Sidrap, Sulsel (ANTARA Sulsel) - Pemerintah Kabupaten Sidenreng Rappang (Sidrap) Sulawesi selatan memandang perlu melakukan perubahana Anggaran, berdasarkan pertimbangan dalam pelaksanaan Anggran Pendapatan Belanja Daerah (APBD) Sidrap.

Hal tersebut terungkap pada rapat Paripurna DPRD Sidrap dalam rangka Penyerahan Nota Keuangan dan Rancangan Perturan Daerah (Ranperda) APBD Perubahan tahun anggaran 2009, digedung DPRD Sidrap, Kamis.

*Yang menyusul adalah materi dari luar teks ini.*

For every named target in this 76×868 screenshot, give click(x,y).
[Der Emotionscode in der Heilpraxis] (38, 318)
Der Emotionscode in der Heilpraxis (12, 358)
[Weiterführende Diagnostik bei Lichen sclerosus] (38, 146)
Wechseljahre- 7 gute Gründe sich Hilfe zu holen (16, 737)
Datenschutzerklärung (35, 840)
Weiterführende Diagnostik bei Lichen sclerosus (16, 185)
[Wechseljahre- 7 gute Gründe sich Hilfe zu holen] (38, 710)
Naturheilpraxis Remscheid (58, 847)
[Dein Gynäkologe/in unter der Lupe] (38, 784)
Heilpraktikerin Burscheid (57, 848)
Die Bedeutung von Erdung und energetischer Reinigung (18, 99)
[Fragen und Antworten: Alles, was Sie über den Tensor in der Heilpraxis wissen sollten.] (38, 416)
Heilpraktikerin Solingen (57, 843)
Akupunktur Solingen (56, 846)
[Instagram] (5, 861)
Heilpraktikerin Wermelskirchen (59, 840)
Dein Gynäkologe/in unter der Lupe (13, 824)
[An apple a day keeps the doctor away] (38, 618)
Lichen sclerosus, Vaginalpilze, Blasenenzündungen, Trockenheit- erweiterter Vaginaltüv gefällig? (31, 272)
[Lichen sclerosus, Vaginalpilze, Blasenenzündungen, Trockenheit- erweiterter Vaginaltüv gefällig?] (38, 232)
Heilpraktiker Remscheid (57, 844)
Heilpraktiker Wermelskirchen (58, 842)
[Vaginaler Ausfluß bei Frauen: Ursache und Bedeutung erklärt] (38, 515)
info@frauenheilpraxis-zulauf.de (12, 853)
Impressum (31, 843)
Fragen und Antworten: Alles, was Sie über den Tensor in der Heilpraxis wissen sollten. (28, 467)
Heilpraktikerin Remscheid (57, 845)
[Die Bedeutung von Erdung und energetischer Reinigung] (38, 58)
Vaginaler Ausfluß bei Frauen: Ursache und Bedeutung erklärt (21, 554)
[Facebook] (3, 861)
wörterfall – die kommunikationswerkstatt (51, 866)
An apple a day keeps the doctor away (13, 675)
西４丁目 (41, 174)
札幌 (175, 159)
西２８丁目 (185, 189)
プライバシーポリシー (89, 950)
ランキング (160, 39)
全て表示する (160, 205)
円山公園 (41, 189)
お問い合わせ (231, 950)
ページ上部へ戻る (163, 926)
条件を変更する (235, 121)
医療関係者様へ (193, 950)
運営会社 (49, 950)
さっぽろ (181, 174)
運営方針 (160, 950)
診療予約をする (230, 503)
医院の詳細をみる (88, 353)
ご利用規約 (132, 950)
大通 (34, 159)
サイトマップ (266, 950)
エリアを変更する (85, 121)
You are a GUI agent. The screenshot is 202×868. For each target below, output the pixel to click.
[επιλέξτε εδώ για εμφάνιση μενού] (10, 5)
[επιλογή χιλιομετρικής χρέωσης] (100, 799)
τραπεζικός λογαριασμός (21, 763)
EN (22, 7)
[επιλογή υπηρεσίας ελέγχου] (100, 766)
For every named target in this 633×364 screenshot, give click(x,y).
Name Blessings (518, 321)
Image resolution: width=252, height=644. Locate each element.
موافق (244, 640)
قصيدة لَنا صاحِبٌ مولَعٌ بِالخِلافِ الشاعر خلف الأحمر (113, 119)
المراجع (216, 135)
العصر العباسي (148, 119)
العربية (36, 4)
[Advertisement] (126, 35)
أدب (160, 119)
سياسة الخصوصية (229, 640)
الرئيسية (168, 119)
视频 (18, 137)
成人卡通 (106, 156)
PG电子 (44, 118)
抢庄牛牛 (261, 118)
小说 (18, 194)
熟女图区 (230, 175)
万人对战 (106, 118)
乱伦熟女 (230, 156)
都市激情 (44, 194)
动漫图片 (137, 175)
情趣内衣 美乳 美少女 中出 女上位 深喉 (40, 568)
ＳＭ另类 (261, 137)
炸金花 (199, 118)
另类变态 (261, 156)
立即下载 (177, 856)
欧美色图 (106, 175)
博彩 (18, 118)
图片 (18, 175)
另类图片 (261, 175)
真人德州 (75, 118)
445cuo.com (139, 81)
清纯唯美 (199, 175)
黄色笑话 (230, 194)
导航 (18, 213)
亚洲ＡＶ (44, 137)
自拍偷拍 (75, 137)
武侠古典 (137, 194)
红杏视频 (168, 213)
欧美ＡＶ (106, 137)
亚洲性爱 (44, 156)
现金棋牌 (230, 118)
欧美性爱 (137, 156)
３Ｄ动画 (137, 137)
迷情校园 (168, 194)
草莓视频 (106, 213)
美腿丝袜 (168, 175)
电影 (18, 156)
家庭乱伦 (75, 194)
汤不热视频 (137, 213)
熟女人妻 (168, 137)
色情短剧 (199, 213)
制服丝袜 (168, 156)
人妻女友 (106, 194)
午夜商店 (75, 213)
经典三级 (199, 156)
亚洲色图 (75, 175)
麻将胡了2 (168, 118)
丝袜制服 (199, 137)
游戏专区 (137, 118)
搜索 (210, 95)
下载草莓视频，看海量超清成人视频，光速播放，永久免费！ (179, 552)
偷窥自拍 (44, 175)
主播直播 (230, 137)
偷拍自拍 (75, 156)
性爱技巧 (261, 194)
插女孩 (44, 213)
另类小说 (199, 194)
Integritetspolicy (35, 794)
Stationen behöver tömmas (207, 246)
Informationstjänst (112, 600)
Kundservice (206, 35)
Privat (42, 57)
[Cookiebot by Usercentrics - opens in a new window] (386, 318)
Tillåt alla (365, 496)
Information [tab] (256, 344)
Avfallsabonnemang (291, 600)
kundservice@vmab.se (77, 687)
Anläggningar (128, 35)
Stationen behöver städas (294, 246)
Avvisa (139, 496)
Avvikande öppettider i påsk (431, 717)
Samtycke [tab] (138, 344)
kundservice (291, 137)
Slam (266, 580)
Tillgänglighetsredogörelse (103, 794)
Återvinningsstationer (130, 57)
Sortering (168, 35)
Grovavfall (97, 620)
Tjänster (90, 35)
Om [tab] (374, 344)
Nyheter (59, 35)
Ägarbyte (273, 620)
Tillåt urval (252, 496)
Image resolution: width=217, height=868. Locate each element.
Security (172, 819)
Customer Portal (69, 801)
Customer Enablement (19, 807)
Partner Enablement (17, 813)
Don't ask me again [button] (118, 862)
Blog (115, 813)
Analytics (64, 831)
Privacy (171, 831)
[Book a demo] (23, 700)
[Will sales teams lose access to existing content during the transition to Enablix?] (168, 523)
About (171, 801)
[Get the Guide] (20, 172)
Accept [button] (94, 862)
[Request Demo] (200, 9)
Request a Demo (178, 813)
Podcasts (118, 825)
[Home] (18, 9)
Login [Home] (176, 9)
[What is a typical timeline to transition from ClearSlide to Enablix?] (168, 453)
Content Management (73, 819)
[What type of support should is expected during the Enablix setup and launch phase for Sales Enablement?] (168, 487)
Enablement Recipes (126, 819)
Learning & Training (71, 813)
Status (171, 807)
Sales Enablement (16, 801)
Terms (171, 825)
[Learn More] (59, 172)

Rapat yang dipimpin oleh Wakil Ketua II DPRD Sidrap H Munir Abduh didampingi Wakil Ketua I Dewan lainnya Drs Sutanto. Dihadiri Wakil Bupati Sidrap, Ir H Dollah Mando, Ketua Pengadilan Negeri Sidrap Hj Nirwana SH M Hum, Dandim 1420 Sidrap, Letkol Inf Tiur Siahaan dan yang mewakili unsur Muspida lainnya.

Selain itu, hadir pula Sekrtaris Kabupaten (Sekkab) Sidrap, Drs H Hasanuddin Syafiuddin M Si, para kepala badan, kepala dinas, kepala kantor dan unsur lainnya.

Pertimbangan sehingga dianggap perlu melakukan perubahan anggaran mengemuka bahwa dari hasil pemeriksaan Badan Pemeriksa Keuangan (BPK) tentang Sisa Lebih Perhitungan Anggaran (SILPA) tahun anggran 2008, yang mengharuskan untuk melakukan penyesuaian dengan anggaran pembiayaan dalam tahun anggran 2009 yang sementara berjalan.

Selain itu, adanya program yang telah mendapat persetujuan prinsip, yang sumber pendanaannya berasal dari sisa DAK (Dana Aloklasi Khusus) 2008 yang lanjutan pelaksanaannya pada tahun anggaran 2009.

Wakil Bupati Sidrap, H Dollah Mando dalam sambutannya memberikan gambaran umum sejumlah pos anggaran yang mengalami peningkatan. Misalnya, belanja pegawai khususnya penerimaan CPNSD sebanyak 322 orang dan tunjangan fungsional guru.

Di samping itu, belanja hibah untuk kelompok organisasi non pemerintah, dan belanja bantuan sosial untuk kelompok masyarakat dan perorangan serta program-program dan kegiatan lain yang sifatnya dianggap sangat penting.

Adapun Rancangan APBD Perubahan tahun anggaran 2009 yang diajukan, secara umum yang digambarkan adalah, Anggaran Pendapatan (berupa PAD, Penerimaan Dana Perimbangan dan lain-lain pendapatan yang sah), dianggarkan sebesar Rp560,72 milliar, naik Rp31,01 milliar dari anggaran awal sebesar Rp529,70 milliar atau mengalami kenaikan 5,8 persen.

Kelompok Belanja berupa, Anggaran Belanja Tidak Langsung sebesar Rp282,60 milliar lebih atau mengalami kenaikan Rp1,75 milliar atau naik 0,62 persen dari anggaran awal sebesar Rp 280,84 milliar.

Sementara untuk Anggaran Belanja Langsung sebesar Rp308,66 milliar atau mengalami penurunan sebesar Rp9,31 milliar atau turun 2,93 persen dari anggaran awal sebesar Rp317,97 milliar. Pos anggaran tersebut dialokasikan untuk membiayai Belanja Urusan Wajib dan Belanja Urusan Pilihan.

Pembiayaan, yang terdiri atas Penerimaan Daerah dari kelompok Pembiayaan mengalami penurunan sebesar Rp32,93 milliar atau sekitar 44,89 persen sehingga menjadi Rp40,41 milliar dari anggaran awal Rp73,35 milliar.

Sementara Pengeluaran Daerah dari Pembiayaan mengalami kenaikan sebesar Rp6,15 millar atau 165 persen dari anggaran awal Rp3,71 millar.